Published 11:45 pm Tuesday, April 8, 2014

By David Vitrano

NORCO – The usually recreationally focused ponds and hiking areas of the Bonnet Carre Spillway were transformed into training grounds Saturday as the Louisiana National Guard and other state and local agencies gathered there to prepare for the state’s next large-scale disaster.

“Hurricane season is only two months away,” said Governor’s Office of Homeland Security and Emergency Preparedness Director Kevin Davis. “This exercise helps GOHSEP, the Louisiana National Guard and our other emergency partners focus on response to a tropical system or any other type of natural disaster the state may face.”

The exercises at the spillway were part of a three-pronged operation, with the other components happening at the Naval station in Belle Chasse and in Westlake, La. The Bonnet Carre portion of the activities focused on search-and-rescue operations.

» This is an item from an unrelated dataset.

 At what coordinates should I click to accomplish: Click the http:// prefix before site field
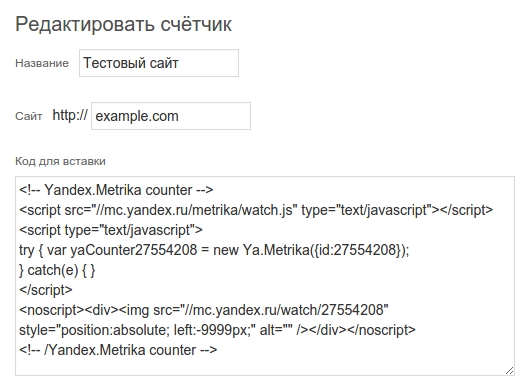(70, 115)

Although the National Guard took the lead in most of the exercises, Davis stressed the importance of coordinating with other agencies during the training so everything can run as smoothly as possible when a disaster strikes. Among the other agencies present Saturday were Louisiana State Police, the Louisiana Department of Wildlife and Fisheries, the Louisiana Department of Agriculture and Forestry, the Department of Corrections, the Louisiana State Fire Marshal’s Office, the Department of Children and Family Services, the Department of Health and Hospitals and the Department of Transportation and Development.

“All of these agencies work 365 days a year to be prepared,” said Lt. Col. David Staton of Louisiana State Police. “They all have to work and mesh seamlessly.”

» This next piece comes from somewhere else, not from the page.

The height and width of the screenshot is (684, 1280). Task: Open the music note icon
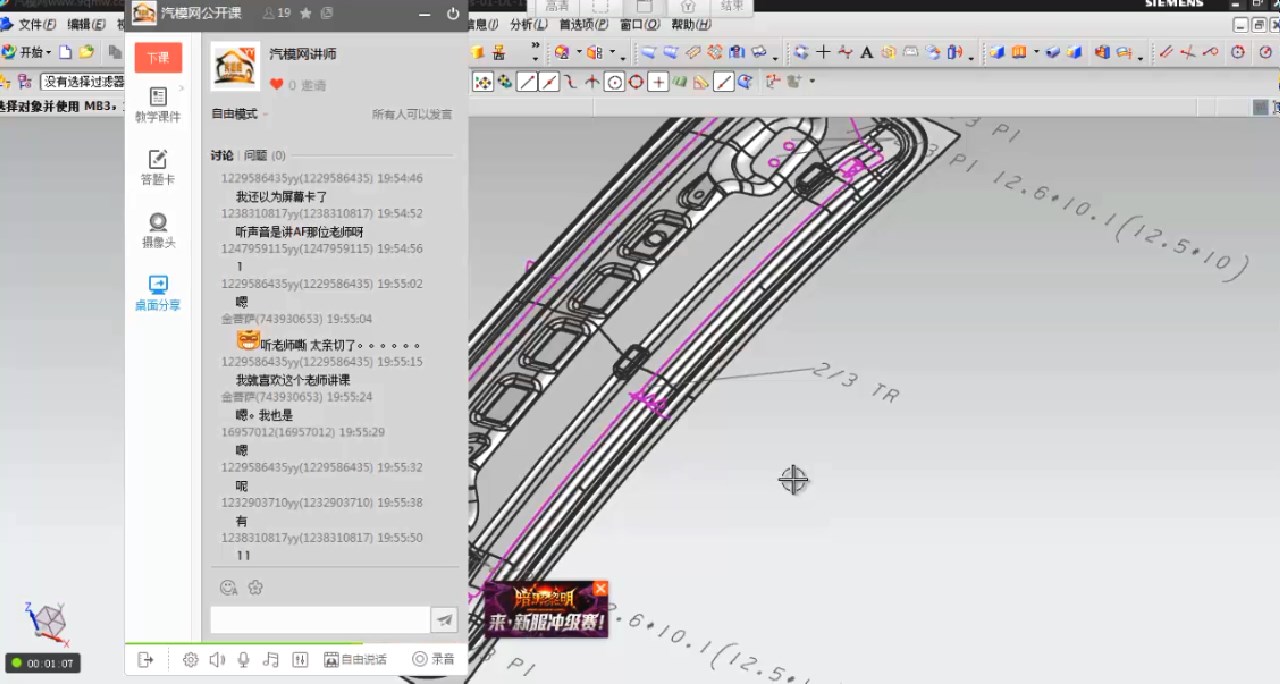click(270, 660)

There were three stations set up around the fishing and boat launch area of the spillway just off Airline Highway in Norco, all utilizing the abundant water of the location.

The first station simulated rescue operations of individuals caught in floodwaters, with guardsmen aboard boats practicing maneuvering next to and extracting individuals from the water.

Another station simulated rescuing vehicles from high water scenarios, and the third was a collection point that provided practice at processing and treating those individuals who have been rescued. Although much of what went on Saturday was learned during the chaos following Hurricane Katrina, one somewhat surprising aspect of the collection point, called a Lilly Pad, was the attention paid to rescuing pets along with their owners.

“Pets seem to calm people. It’s kind of like their child,” said Lt. Tommy Allen of the National Guard, adding, “Some of these are actually working pets.”

Allen also noted that many people are reluctant to evacuate without their pets. The Louisiana State Animal Response Team worked with the National Guard and other agencies to provide care for the rescued animals.

One of the more dramatic happenings Saturday featured a helicopter swooping in to deliver rescued individuals.

“We do this constantly training-wise,” said Lt. Col. John Plunkett. “We want the people in Louisiana to realize we do have the assets to get you out of harm’s way.”

The training exercises in other parts of the state focused on other aspects of disaster management, such as medical and transportation. In all, 1,500 guardsmen, 400 civilian officials, 27 agencies, 70 boats, 80 vehicles and seven aircraft were involved in the three training exercises.

Said Department of Health and Hospitals Secretary Kathy Kliebert, “We are the most prepared state when it comes to disasters.”